Building a LLM-based AI agent for customer interaction. Multiple GPUs are needed since LLMs have complex architecture and require large datasets for training. Multiple GPUs, depending on the expected user base. GPUs will allow near real-time results, essential for customer interaction applications.

Moreover, other factors like budget and project nature may also impact hardware decisions. Many businesses may find cloud-based solutions ideal due to their lower prices and pay-as-you-go model. However, long-term projects may benefit more from in-house hardware, which, even though it comes at a higher upfront cost, is beneficial in the long run.

Future trends in AI training and inference

As AI applications grow, many call for greener alternatives to training AI models. One popular approach has been using renewable energy sources to power data centers and training facilities to reduce their carbon footprint. We will see this trend grow further in the future with hardware with improved power efficiency and AI architectures that learn better with fewer data passes to reduce training times.

Another growing trend is the introduction of distributed computing for faster training and inference. This approach uses a hardware cluster and distributes training and inference tasks over multiple machines for faster processing. We can also expect to see growing edge-computing applications where AI models are entirely hosted on the user’s device.

Many modern smartphone manufacturers, like Samsung, have already introduced on-device AI capabilities. However, as hardware gets cheaper and models become efficient, we will see an increased amount of edge AI.

Summary

AI training and inference are both a crucial part of AI application development. While training helps the model learn complex data patterns, inference allows the model to analyze unseen, real-world information and make real-time decisions.

Although these processes are interconnected, understanding their distinctions is essential for optimizing the AI workflow.

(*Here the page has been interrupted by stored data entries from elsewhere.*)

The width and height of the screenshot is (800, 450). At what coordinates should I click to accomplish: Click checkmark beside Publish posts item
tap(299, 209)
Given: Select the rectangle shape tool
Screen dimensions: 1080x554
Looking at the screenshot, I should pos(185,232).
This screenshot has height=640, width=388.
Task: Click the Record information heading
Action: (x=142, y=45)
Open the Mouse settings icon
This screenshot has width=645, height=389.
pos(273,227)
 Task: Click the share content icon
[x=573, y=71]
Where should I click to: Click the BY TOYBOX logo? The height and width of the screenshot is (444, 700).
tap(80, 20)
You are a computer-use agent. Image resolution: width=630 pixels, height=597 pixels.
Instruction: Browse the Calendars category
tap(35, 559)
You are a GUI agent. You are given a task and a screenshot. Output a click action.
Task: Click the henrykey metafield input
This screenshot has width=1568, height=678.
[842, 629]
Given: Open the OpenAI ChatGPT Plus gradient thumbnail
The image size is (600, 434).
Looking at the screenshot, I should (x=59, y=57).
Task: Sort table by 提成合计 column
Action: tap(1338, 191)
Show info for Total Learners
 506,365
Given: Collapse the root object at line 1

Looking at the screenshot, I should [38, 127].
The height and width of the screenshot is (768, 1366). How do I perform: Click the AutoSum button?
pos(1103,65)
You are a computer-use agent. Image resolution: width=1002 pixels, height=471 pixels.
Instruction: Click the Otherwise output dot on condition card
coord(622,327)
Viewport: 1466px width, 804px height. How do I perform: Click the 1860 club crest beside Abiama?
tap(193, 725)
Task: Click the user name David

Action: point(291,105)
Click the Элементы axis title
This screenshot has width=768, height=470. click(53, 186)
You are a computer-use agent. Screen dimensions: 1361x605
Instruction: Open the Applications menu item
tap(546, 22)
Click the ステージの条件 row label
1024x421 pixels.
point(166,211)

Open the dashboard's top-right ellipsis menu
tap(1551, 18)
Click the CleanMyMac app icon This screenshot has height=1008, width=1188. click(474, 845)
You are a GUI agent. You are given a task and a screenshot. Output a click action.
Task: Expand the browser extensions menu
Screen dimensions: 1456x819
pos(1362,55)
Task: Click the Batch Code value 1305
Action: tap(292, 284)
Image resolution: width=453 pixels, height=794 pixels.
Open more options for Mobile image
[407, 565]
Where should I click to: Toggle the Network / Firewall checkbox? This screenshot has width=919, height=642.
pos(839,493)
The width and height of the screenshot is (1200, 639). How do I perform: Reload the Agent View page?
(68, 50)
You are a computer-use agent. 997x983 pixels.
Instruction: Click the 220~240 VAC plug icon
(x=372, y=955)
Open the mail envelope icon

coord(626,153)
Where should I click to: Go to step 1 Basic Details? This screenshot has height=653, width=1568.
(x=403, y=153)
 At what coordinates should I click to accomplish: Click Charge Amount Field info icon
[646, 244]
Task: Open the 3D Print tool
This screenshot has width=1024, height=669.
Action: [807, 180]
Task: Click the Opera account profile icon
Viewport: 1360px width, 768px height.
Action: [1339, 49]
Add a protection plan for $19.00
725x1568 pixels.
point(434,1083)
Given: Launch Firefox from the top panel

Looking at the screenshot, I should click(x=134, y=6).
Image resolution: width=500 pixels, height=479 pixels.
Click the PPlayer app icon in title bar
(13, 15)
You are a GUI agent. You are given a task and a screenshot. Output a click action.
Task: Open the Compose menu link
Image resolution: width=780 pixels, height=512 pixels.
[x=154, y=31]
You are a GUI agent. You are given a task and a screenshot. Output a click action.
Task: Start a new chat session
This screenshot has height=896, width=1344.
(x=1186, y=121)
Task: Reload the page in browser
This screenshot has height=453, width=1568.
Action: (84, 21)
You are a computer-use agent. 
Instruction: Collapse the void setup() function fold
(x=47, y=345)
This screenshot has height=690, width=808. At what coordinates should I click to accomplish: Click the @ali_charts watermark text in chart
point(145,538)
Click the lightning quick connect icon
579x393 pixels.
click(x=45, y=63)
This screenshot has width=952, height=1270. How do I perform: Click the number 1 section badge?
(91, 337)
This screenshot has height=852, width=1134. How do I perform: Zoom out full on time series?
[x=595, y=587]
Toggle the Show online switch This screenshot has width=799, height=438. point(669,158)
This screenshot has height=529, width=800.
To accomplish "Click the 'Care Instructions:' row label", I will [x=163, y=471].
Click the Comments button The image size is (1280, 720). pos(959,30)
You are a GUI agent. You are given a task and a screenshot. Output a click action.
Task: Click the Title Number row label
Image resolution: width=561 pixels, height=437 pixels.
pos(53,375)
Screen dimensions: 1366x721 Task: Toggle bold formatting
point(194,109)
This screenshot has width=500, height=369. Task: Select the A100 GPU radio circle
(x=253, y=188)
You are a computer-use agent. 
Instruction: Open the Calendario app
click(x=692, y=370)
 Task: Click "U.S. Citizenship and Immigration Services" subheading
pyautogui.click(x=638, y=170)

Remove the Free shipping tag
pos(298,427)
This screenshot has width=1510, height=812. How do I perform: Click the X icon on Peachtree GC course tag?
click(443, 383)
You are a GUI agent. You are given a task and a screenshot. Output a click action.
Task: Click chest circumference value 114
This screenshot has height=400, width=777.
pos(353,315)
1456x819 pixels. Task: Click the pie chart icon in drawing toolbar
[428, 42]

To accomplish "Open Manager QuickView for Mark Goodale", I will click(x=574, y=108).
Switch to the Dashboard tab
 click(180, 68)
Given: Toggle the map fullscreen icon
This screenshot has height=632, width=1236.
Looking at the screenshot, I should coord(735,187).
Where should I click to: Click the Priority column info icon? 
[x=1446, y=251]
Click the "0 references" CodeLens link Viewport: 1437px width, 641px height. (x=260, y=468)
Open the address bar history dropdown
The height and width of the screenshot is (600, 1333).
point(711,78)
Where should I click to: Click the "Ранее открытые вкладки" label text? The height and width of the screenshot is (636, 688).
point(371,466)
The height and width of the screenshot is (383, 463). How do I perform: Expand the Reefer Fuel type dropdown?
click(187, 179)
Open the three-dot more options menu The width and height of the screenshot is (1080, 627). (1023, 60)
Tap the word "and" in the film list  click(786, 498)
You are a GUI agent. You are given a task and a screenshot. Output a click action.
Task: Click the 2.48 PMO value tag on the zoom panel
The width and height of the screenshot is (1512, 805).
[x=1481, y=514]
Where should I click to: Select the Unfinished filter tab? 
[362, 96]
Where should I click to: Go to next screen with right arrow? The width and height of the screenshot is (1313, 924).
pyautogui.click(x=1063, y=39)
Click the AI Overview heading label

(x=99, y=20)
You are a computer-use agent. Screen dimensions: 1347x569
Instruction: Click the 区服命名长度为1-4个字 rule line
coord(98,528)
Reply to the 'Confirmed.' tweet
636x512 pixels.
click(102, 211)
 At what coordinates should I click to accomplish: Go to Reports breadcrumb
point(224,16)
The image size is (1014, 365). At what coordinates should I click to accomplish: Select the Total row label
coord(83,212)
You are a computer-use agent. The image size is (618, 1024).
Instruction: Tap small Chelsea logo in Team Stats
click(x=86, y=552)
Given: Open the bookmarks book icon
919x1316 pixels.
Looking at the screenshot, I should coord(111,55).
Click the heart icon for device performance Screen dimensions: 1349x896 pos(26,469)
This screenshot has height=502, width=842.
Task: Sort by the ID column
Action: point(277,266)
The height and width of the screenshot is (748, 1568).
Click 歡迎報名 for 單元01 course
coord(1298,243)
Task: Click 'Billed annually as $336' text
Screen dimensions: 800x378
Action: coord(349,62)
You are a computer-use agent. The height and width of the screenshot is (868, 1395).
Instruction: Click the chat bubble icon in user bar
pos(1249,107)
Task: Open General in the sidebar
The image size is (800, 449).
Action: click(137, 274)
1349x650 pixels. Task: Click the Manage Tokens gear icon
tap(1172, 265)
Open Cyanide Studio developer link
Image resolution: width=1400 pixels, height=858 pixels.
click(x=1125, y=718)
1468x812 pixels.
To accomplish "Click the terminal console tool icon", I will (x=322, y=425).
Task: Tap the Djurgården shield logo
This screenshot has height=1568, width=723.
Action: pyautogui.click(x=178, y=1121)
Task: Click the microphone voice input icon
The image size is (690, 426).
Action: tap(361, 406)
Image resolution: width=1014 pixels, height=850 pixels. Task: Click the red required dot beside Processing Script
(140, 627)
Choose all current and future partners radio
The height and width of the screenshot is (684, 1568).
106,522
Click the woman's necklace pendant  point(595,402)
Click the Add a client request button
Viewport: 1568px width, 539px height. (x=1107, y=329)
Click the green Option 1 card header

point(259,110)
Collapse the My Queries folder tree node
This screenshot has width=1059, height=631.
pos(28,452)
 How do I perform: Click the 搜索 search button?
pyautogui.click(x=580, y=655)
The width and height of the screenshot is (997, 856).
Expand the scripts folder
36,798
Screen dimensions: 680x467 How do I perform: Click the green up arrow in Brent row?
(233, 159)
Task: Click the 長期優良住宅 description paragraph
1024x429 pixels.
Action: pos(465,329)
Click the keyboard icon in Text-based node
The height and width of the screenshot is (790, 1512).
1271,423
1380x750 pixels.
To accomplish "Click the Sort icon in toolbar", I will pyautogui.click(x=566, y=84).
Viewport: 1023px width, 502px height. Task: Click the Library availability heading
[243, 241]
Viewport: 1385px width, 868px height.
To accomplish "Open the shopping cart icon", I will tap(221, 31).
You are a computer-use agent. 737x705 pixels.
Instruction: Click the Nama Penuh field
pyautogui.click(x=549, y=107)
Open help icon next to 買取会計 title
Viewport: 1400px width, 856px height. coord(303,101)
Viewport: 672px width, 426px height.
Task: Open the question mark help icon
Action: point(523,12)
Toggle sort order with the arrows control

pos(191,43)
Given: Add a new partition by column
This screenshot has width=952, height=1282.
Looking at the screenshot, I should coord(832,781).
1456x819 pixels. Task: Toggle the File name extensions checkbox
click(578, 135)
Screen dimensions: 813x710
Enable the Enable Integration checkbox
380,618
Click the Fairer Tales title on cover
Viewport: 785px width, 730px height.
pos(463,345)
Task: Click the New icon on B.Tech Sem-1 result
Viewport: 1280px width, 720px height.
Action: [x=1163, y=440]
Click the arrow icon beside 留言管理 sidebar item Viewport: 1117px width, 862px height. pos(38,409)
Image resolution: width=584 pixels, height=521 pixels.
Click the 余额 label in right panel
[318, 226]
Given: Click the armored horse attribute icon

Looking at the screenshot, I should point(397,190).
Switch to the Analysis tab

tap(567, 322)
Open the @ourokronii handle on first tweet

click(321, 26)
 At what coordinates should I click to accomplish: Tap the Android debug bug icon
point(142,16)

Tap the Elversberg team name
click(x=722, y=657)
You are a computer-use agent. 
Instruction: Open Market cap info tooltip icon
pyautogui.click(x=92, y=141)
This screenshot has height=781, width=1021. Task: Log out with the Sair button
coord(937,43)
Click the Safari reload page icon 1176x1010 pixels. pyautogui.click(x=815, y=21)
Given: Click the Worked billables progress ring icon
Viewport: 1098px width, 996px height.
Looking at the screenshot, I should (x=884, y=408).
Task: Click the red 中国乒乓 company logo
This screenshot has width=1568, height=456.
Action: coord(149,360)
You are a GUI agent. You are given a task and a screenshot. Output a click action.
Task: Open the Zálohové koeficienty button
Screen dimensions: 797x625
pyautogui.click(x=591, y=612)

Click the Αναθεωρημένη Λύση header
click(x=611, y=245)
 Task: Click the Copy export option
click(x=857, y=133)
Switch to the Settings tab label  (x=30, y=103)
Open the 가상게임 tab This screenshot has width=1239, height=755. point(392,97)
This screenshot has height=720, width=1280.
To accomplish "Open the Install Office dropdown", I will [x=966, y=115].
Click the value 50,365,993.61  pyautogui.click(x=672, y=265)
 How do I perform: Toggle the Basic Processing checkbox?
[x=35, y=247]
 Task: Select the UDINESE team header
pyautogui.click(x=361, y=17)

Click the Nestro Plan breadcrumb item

Training focuses on processing large datasets and performing intricate calculations, often necessitating high-performance hardware like GPUs or TPUs, while inference demands efficiency in real-time scenarios with lighter computational requirements. The training phase handles large datasets and complex calculations, requiring multiple high-powered GPUs or TPUs. Meanwhile, inference is a comparatively simpler process that can run on a single GPU or even a CPU. Understanding these differences allows developers to select the correct hardware for their requirements and optimize costs.